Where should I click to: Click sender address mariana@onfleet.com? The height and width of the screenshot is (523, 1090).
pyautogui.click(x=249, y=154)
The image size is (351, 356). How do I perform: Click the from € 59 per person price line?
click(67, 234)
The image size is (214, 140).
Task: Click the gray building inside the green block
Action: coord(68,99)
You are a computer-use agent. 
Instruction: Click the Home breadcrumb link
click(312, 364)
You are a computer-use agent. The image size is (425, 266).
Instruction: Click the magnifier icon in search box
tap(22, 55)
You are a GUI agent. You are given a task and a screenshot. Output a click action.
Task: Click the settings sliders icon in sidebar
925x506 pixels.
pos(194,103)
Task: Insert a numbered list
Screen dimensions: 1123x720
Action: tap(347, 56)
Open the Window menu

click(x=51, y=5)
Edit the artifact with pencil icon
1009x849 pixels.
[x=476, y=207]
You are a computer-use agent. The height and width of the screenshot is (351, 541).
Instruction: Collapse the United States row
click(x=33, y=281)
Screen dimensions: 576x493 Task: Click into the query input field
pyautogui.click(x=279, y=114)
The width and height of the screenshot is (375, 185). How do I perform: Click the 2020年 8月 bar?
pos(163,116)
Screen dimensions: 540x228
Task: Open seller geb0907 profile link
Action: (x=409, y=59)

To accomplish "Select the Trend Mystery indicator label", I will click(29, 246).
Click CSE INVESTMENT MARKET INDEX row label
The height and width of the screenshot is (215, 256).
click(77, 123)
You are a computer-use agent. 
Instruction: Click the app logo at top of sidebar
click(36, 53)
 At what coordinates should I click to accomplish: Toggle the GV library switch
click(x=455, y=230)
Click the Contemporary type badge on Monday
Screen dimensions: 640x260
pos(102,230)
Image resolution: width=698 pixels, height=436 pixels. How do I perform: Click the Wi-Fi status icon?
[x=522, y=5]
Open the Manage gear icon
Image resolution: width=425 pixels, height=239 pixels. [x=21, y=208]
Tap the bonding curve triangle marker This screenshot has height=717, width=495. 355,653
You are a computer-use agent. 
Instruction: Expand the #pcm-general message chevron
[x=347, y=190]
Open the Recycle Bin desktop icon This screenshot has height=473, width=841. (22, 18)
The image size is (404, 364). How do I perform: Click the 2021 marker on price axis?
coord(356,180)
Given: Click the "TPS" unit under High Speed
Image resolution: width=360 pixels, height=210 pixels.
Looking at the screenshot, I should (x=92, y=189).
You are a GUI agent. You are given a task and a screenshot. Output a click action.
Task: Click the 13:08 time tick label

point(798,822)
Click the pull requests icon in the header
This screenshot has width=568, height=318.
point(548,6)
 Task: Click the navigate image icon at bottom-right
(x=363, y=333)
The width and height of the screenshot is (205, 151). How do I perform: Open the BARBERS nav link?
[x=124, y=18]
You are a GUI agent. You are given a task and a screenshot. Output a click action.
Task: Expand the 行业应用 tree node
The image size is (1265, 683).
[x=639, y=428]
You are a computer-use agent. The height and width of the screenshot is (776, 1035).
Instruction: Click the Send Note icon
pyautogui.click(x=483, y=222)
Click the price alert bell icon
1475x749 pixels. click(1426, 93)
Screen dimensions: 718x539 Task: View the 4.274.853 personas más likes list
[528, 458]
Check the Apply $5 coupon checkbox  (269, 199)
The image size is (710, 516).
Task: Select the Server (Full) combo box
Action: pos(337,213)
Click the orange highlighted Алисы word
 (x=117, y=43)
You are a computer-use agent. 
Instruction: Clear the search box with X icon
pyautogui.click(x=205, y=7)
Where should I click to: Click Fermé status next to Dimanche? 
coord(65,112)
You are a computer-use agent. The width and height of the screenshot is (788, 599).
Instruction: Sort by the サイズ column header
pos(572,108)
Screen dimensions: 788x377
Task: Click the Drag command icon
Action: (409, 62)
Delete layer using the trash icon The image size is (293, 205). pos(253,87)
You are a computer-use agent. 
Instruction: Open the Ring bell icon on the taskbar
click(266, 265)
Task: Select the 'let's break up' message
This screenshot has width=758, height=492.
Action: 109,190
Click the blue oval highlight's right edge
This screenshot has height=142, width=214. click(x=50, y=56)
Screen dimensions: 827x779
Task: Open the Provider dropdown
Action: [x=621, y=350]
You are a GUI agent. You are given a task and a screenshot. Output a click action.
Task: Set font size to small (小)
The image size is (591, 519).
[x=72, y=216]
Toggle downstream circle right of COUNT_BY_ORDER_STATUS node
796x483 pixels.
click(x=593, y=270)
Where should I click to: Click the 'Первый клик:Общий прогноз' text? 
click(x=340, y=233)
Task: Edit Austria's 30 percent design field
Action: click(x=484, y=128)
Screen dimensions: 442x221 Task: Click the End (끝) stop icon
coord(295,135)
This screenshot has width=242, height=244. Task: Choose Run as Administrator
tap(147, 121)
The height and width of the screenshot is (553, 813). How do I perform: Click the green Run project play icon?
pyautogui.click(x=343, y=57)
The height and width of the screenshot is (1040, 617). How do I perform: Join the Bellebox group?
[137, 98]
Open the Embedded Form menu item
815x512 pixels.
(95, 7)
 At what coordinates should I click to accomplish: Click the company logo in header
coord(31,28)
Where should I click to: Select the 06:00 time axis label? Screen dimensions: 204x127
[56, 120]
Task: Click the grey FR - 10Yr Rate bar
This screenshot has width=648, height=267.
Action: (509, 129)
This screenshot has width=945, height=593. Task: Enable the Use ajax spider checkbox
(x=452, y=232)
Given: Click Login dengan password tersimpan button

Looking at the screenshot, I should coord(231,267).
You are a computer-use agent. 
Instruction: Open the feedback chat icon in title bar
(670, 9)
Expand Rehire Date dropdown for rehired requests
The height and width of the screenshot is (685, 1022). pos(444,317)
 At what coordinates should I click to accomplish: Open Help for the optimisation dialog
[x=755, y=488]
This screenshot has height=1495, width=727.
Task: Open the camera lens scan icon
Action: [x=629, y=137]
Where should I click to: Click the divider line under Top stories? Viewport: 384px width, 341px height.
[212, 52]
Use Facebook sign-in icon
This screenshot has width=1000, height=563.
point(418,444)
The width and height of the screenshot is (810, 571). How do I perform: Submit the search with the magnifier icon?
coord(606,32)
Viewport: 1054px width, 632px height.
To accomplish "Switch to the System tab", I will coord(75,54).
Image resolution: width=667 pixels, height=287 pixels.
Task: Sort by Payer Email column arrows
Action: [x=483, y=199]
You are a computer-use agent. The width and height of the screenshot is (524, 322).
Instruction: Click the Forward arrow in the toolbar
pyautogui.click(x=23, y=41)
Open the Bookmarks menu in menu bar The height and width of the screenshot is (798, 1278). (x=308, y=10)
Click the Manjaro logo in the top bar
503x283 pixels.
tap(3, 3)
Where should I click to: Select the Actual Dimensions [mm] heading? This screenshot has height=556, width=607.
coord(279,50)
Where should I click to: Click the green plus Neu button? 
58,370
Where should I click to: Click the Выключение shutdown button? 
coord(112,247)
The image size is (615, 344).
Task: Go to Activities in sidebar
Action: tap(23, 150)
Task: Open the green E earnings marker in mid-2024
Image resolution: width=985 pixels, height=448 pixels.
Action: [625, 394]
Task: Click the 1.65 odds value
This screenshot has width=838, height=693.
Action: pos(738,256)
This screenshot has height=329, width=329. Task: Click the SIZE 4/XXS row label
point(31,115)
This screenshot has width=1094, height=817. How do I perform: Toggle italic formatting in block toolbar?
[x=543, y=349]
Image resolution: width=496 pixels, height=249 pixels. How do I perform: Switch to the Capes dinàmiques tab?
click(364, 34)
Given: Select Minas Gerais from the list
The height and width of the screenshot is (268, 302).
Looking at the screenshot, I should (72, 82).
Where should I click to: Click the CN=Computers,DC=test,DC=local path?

* [What the exercise asks] Every record above must appear again in the answer, unchanged.

* [Task response]
Where should I click to: Click sender address mariana@onfleet.com? The height and width of the screenshot is (523, 1090).
pyautogui.click(x=249, y=154)
The image size is (351, 356). How do I perform: Click the from € 59 per person price line?
click(67, 234)
The image size is (214, 140).
Task: Click the gray building inside the green block
Action: coord(68,99)
You are a computer-use agent. 
Instruction: Click the Home breadcrumb link
click(312, 364)
You are a computer-use agent. The image size is (425, 266).
Instruction: Click the magnifier icon in search box
tap(22, 55)
You are a GUI agent. You are given a task and a screenshot. Output a click action.
Task: Click the settings sliders icon in sidebar
925x506 pixels.
pos(194,103)
Task: Insert a numbered list
Screen dimensions: 1123x720
Action: tap(347, 56)
Open the Window menu

click(x=51, y=5)
Edit the artifact with pencil icon
1009x849 pixels.
[x=476, y=207]
You are a computer-use agent. The height and width of the screenshot is (351, 541).
Instruction: Collapse the United States row
click(x=33, y=281)
Screen dimensions: 576x493 Task: Click into the query input field
pyautogui.click(x=279, y=114)
The width and height of the screenshot is (375, 185). How do I perform: Click the 2020年 8月 bar?
pos(163,116)
Screen dimensions: 540x228
Task: Open seller geb0907 profile link
Action: (x=409, y=59)

To accomplish "Select the Trend Mystery indicator label", I will click(29, 246).
Click CSE INVESTMENT MARKET INDEX row label
The height and width of the screenshot is (215, 256).
click(77, 123)
You are a computer-use agent. 
Instruction: Click the app logo at top of sidebar
click(36, 53)
 At what coordinates should I click to accomplish: Toggle the GV library switch
click(x=455, y=230)
Click the Contemporary type badge on Monday
Screen dimensions: 640x260
pos(102,230)
Image resolution: width=698 pixels, height=436 pixels. How do I perform: Click the Wi-Fi status icon?
[x=522, y=5]
Open the Manage gear icon
Image resolution: width=425 pixels, height=239 pixels. [x=21, y=208]
Tap the bonding curve triangle marker This screenshot has height=717, width=495. 355,653
You are a computer-use agent. 
Instruction: Expand the #pcm-general message chevron
[x=347, y=190]
Open the Recycle Bin desktop icon This screenshot has height=473, width=841. (22, 18)
The image size is (404, 364). How do I perform: Click the 2021 marker on price axis?
coord(356,180)
Given: Click the "TPS" unit under High Speed
Image resolution: width=360 pixels, height=210 pixels.
Looking at the screenshot, I should (x=92, y=189).
You are a GUI agent. You are given a task and a screenshot. Output a click action.
Task: Click the 13:08 time tick label

point(798,822)
Click the pull requests icon in the header
This screenshot has width=568, height=318.
point(548,6)
 Task: Click the navigate image icon at bottom-right
(x=363, y=333)
The width and height of the screenshot is (205, 151). How do I perform: Open the BARBERS nav link?
[x=124, y=18]
You are a GUI agent. You are given a task and a screenshot. Output a click action.
Task: Expand the 行业应用 tree node
The image size is (1265, 683).
[x=639, y=428]
You are a computer-use agent. The height and width of the screenshot is (776, 1035).
Instruction: Click the Send Note icon
pyautogui.click(x=483, y=222)
Click the price alert bell icon
1475x749 pixels. click(1426, 93)
Screen dimensions: 718x539 Task: View the 4.274.853 personas más likes list
[528, 458]
Check the Apply $5 coupon checkbox  (269, 199)
The image size is (710, 516).
Task: Select the Server (Full) combo box
Action: pos(337,213)
Click the orange highlighted Алисы word
 (x=117, y=43)
You are a computer-use agent. 
Instruction: Clear the search box with X icon
pyautogui.click(x=205, y=7)
Where should I click to: Click Fermé status next to Dimanche? 
coord(65,112)
You are a computer-use agent. The width and height of the screenshot is (788, 599).
Instruction: Sort by the サイズ column header
pos(572,108)
Screen dimensions: 788x377
Task: Click the Drag command icon
Action: (409, 62)
Delete layer using the trash icon The image size is (293, 205). pos(253,87)
You are a computer-use agent. 
Instruction: Open the Ring bell icon on the taskbar
click(266, 265)
Task: Select the 'let's break up' message
This screenshot has width=758, height=492.
Action: 109,190
Click the blue oval highlight's right edge
This screenshot has height=142, width=214. click(x=50, y=56)
Screen dimensions: 827x779
Task: Open the Provider dropdown
Action: [x=621, y=350]
You are a GUI agent. You are given a task and a screenshot. Output a click action.
Task: Set font size to small (小)
The image size is (591, 519).
[x=72, y=216]
Toggle downstream circle right of COUNT_BY_ORDER_STATUS node
796x483 pixels.
click(x=593, y=270)
Where should I click to: Click the 'Первый клик:Общий прогноз' text? 
click(x=340, y=233)
Task: Edit Austria's 30 percent design field
Action: click(x=484, y=128)
Screen dimensions: 442x221 Task: Click the End (끝) stop icon
coord(295,135)
This screenshot has width=242, height=244. Task: Choose Run as Administrator
tap(147, 121)
The height and width of the screenshot is (553, 813). How do I perform: Click the green Run project play icon?
pyautogui.click(x=343, y=57)
The height and width of the screenshot is (1040, 617). How do I perform: Join the Bellebox group?
[137, 98]
Open the Embedded Form menu item
815x512 pixels.
(95, 7)
 At what coordinates should I click to accomplish: Click the company logo in header
coord(31,28)
Where should I click to: Select the 06:00 time axis label? Screen dimensions: 204x127
[56, 120]
Task: Click the grey FR - 10Yr Rate bar
This screenshot has width=648, height=267.
Action: (509, 129)
This screenshot has width=945, height=593. Task: Enable the Use ajax spider checkbox
(x=452, y=232)
Given: Click Login dengan password tersimpan button

Looking at the screenshot, I should coord(231,267).
You are a computer-use agent. 
Instruction: Open the feedback chat icon in title bar
(670, 9)
Expand Rehire Date dropdown for rehired requests
The height and width of the screenshot is (685, 1022). pos(444,317)
 At what coordinates should I click to accomplish: Open Help for the optimisation dialog
[x=755, y=488]
This screenshot has height=1495, width=727.
Task: Open the camera lens scan icon
Action: [x=629, y=137]
Where should I click to: Click the divider line under Top stories? Viewport: 384px width, 341px height.
[212, 52]
Use Facebook sign-in icon
This screenshot has width=1000, height=563.
point(418,444)
The width and height of the screenshot is (810, 571). How do I perform: Submit the search with the magnifier icon?
coord(606,32)
Viewport: 1054px width, 632px height.
To accomplish "Switch to the System tab", I will coord(75,54).
Image resolution: width=667 pixels, height=287 pixels.
Task: Sort by Payer Email column arrows
Action: [x=483, y=199]
You are a computer-use agent. The width and height of the screenshot is (524, 322).
Instruction: Click the Forward arrow in the toolbar
pyautogui.click(x=23, y=41)
Open the Bookmarks menu in menu bar The height and width of the screenshot is (798, 1278). (x=308, y=10)
Click the Manjaro logo in the top bar
503x283 pixels.
tap(3, 3)
Where should I click to: Select the Actual Dimensions [mm] heading? This screenshot has height=556, width=607.
coord(279,50)
Where should I click to: Click the green plus Neu button? 
58,370
Where should I click to: Click the Выключение shutdown button? 
coord(112,247)
The image size is (615, 344).
Task: Go to Activities in sidebar
Action: tap(23, 150)
Task: Open the green E earnings marker in mid-2024
Image resolution: width=985 pixels, height=448 pixels.
Action: [625, 394]
Task: Click the 1.65 odds value
This screenshot has width=838, height=693.
Action: pos(738,256)
This screenshot has height=329, width=329. Task: Click the SIZE 4/XXS row label
point(31,115)
This screenshot has width=1094, height=817. How do I perform: Toggle italic formatting in block toolbar?
[x=543, y=349]
Image resolution: width=496 pixels, height=249 pixels. How do I perform: Switch to the Capes dinàmiques tab?
click(364, 34)
Given: Select Minas Gerais from the list
The height and width of the screenshot is (268, 302).
Looking at the screenshot, I should (72, 82).
Where should I click to: Click the CN=Computers,DC=test,DC=local path?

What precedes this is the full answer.